● WHAT TO PRODUCE: Copy everything from the line containing "Image resolution: width=1053" down to the end of the records, and leave the pictures out.

● DATA IN THIS EXERCISE:
☆ ☆ ☆ ☆
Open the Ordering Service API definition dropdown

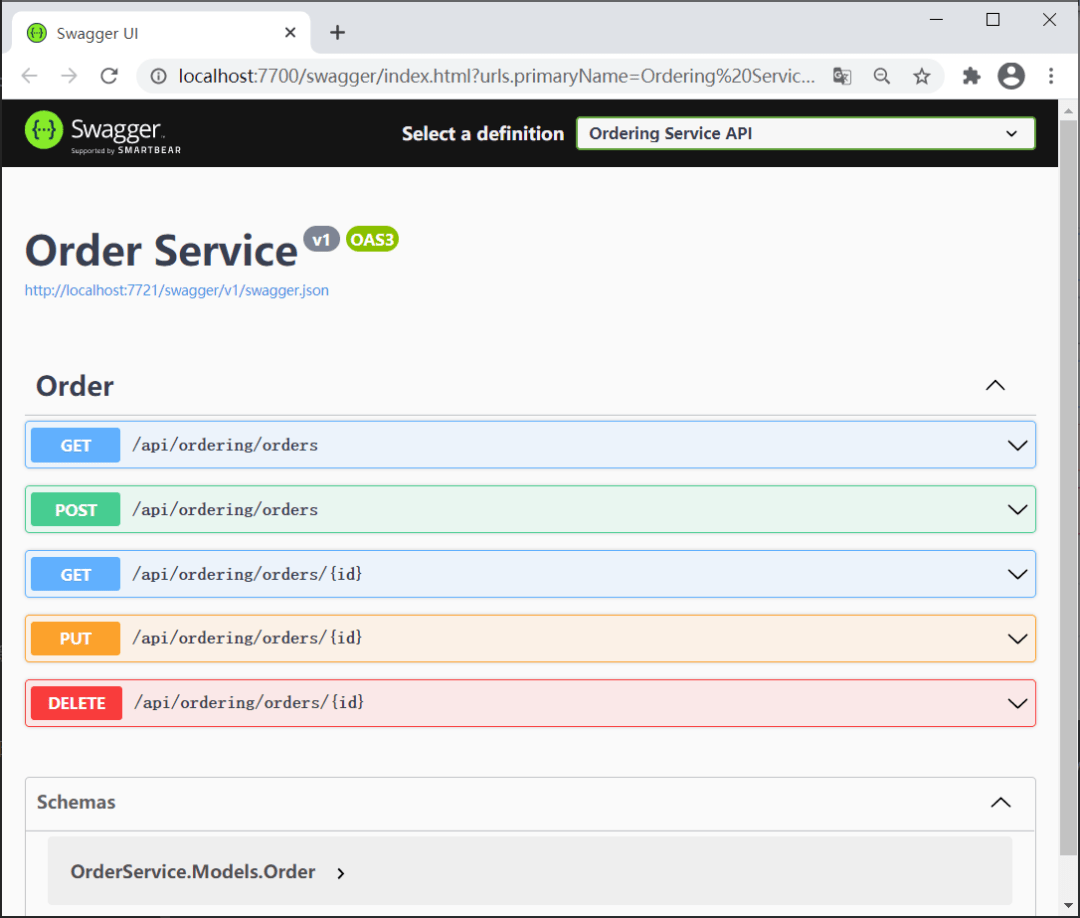(805, 133)
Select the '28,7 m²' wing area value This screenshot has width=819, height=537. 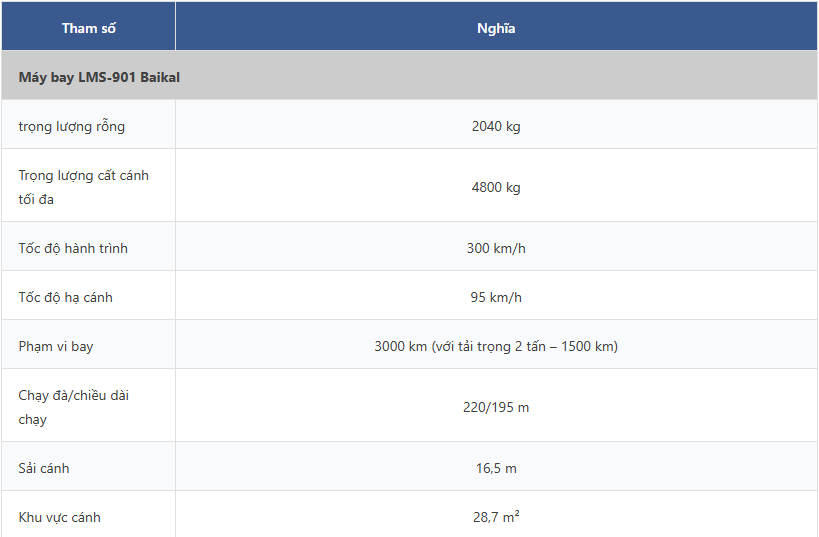[496, 517]
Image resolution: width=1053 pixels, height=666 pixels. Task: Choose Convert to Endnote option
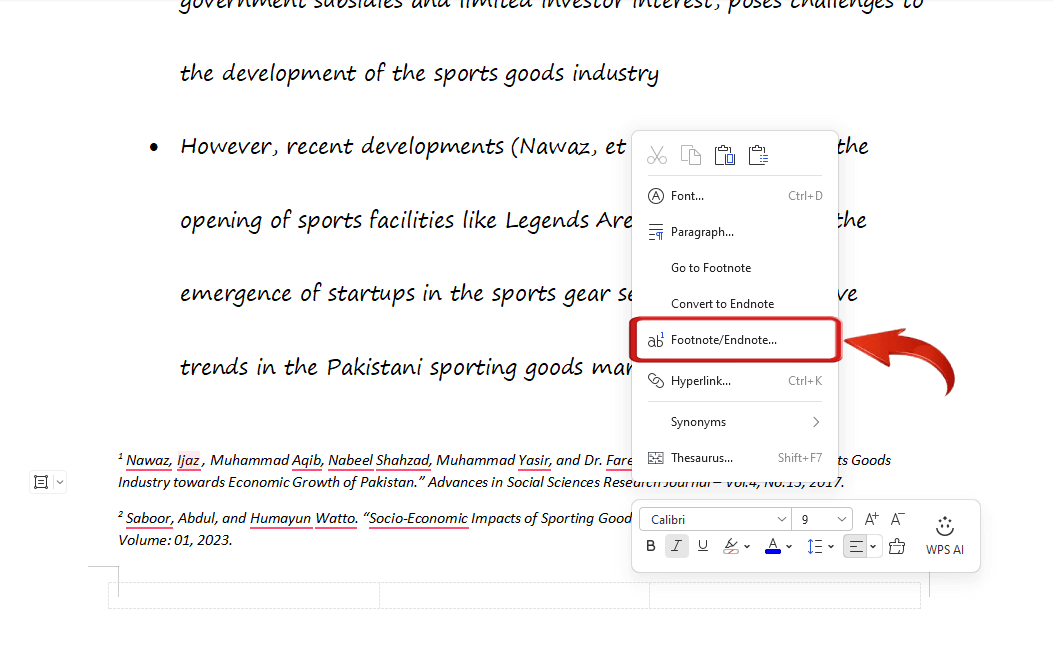722,304
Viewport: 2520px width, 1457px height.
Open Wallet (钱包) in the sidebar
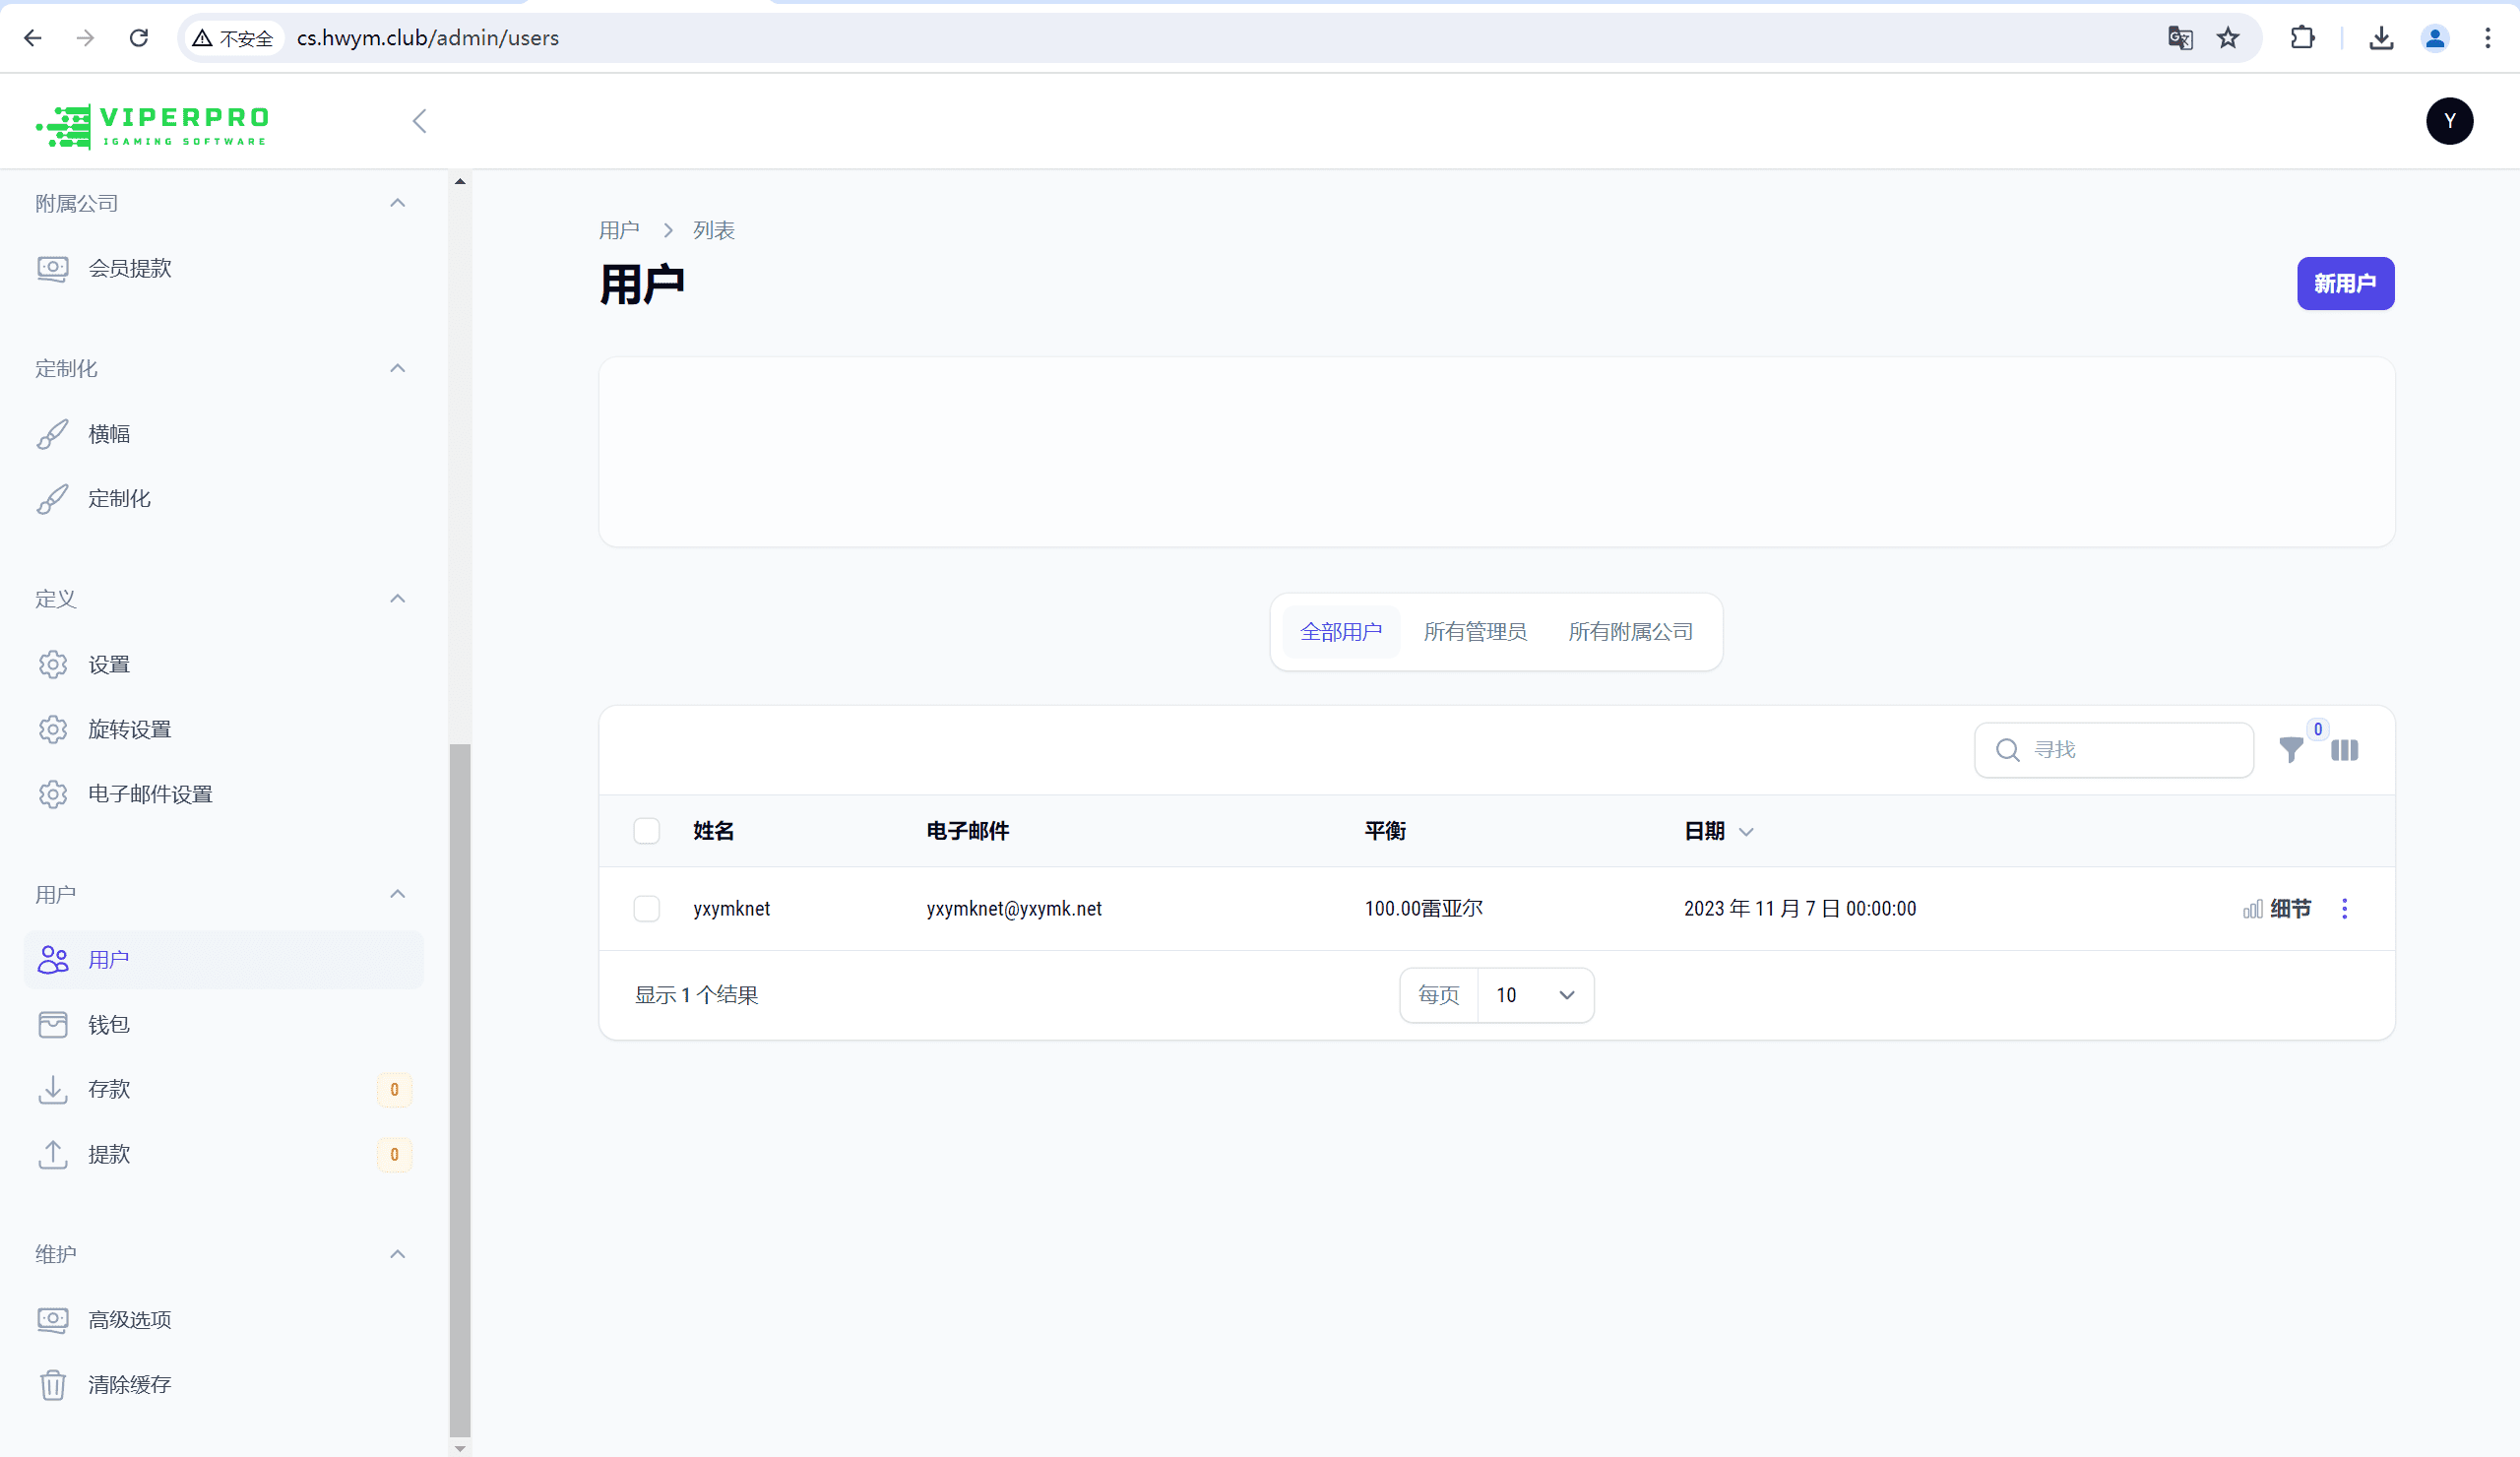[108, 1024]
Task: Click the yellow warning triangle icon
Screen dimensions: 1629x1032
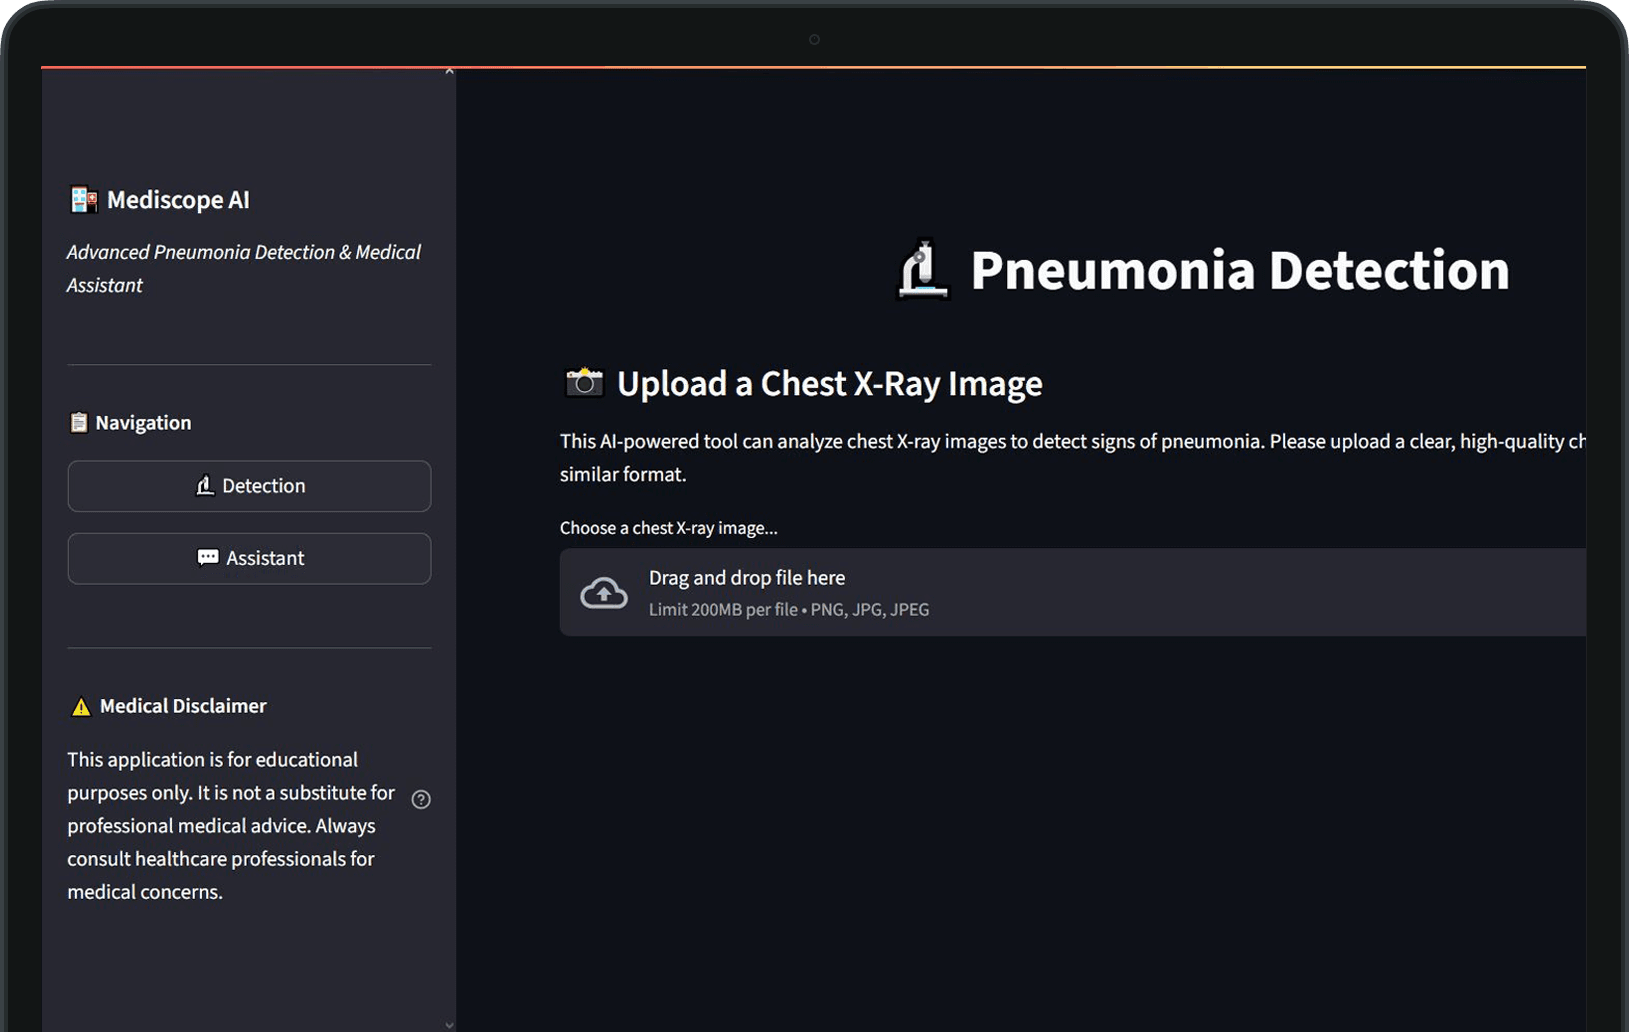Action: click(x=81, y=707)
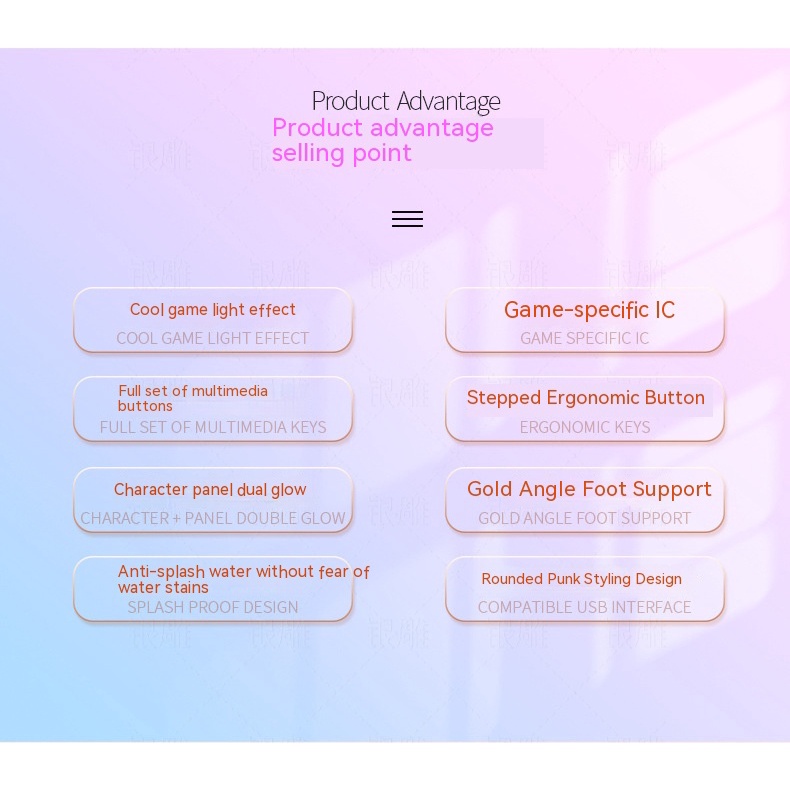Select the "Cool game light effect" label

(212, 310)
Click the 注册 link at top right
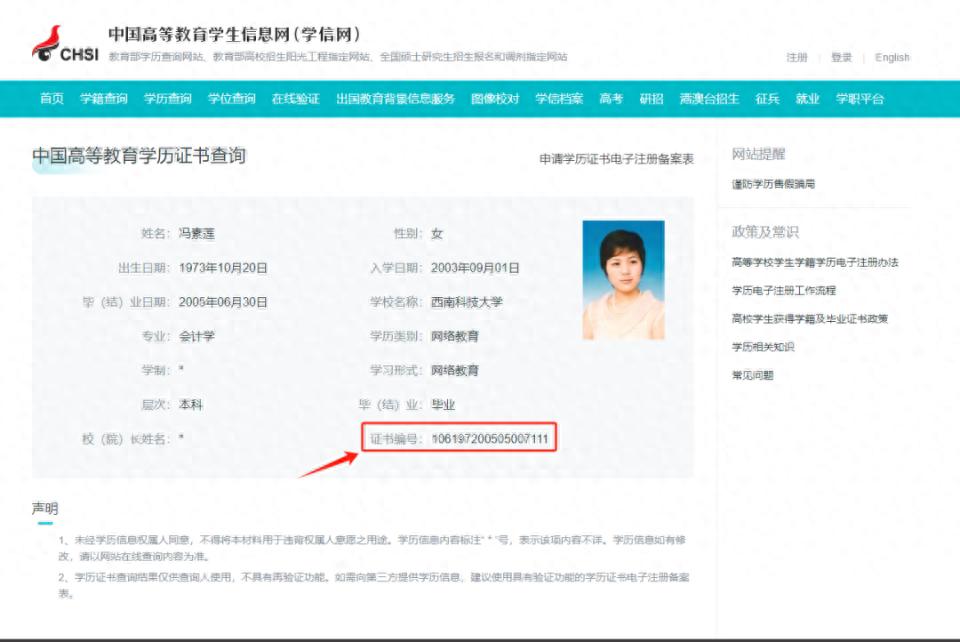Image resolution: width=960 pixels, height=642 pixels. pyautogui.click(x=797, y=58)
☆ ☆ ☆ ☆
● ANSWER TO THIS PROBLEM:
Image resolution: width=1053 pixels, height=666 pixels. Task: Choose Convert to Endnote option
722,304
Viewport: 2520px width, 1457px height.
Open Wallet (钱包) in the sidebar
[108, 1024]
Task: Click the yellow warning triangle icon
Screen dimensions: 1629x1032
Action: click(x=81, y=707)
Select the "Cool game light effect" label

(212, 310)
Click the 注册 link at top right
Image resolution: width=960 pixels, height=642 pixels. pyautogui.click(x=797, y=58)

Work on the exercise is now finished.